Items listed in a dataset
------------------------
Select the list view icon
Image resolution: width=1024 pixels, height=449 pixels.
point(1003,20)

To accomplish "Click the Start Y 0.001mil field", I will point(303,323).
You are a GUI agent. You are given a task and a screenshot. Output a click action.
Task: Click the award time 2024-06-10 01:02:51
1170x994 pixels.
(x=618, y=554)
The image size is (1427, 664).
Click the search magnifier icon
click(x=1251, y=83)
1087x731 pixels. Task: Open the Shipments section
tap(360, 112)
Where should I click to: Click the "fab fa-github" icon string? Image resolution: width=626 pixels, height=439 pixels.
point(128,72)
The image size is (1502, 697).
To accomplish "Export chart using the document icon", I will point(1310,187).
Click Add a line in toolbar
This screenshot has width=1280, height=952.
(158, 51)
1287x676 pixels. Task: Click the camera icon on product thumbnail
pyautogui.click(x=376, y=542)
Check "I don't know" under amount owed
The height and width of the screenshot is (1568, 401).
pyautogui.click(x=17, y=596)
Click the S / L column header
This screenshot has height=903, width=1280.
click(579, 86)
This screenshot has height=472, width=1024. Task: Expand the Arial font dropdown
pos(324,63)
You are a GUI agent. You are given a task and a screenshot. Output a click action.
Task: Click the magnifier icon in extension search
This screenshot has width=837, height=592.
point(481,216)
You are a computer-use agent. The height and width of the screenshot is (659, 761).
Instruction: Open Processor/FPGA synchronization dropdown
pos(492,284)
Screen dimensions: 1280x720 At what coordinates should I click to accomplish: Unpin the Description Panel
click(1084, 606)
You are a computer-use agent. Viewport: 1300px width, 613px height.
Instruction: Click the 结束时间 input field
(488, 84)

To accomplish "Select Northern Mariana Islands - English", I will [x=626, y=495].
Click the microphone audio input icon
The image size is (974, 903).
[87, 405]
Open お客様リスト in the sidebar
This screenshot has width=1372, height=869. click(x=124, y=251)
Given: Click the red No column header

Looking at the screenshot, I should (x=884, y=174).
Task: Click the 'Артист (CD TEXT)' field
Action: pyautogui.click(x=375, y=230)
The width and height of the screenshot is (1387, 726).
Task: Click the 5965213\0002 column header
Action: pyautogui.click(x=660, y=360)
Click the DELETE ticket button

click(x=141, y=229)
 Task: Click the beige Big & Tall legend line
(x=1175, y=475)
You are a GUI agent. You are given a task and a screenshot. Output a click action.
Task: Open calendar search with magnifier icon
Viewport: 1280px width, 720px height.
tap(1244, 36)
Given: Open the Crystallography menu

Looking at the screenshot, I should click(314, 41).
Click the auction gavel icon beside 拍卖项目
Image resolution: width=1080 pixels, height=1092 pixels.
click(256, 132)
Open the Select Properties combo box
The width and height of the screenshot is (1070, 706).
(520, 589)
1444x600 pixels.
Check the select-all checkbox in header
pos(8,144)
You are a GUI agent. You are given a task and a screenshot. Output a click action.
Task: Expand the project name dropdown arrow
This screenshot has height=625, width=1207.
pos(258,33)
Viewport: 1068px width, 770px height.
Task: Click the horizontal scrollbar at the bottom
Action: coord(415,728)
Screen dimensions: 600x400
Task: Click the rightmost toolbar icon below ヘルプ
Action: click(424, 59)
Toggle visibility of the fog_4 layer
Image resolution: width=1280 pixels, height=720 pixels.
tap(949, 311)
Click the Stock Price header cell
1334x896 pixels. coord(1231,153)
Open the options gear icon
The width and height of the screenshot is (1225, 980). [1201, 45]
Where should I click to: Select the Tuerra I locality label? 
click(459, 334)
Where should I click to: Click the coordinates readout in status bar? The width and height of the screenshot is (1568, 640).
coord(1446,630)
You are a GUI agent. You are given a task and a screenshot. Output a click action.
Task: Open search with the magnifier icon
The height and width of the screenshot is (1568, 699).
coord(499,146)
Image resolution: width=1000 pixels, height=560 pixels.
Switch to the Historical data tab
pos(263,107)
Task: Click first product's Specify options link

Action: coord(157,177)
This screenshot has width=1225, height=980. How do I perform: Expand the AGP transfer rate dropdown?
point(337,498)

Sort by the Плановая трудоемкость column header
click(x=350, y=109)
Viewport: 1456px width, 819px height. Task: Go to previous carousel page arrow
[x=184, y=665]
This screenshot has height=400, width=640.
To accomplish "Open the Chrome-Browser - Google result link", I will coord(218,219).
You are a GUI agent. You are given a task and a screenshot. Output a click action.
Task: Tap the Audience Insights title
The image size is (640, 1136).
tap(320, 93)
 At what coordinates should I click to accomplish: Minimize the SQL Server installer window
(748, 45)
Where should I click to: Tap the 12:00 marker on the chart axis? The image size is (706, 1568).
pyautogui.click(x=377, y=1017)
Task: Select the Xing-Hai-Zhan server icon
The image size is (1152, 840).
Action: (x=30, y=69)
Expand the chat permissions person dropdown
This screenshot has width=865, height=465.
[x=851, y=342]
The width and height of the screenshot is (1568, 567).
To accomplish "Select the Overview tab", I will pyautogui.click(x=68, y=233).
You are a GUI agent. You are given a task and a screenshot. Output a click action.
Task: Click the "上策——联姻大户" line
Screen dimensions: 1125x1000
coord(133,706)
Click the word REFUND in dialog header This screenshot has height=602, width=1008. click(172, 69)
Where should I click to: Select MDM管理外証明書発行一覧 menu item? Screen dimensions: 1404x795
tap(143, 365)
------------------------
▶ _Exercise objective_: For this exercise, output exactly the lines above from the line with "Click the search magnifier icon" to the line with "The image size is (1502, 697).", counting both, and leave out the rest.

▶ _Problem solution_:
Click the search magnifier icon
click(x=1251, y=83)
1087x731 pixels. Task: Open the Shipments section
tap(360, 112)
Where should I click to: Click the "fab fa-github" icon string? Image resolution: width=626 pixels, height=439 pixels.
point(128,72)
The image size is (1502, 697).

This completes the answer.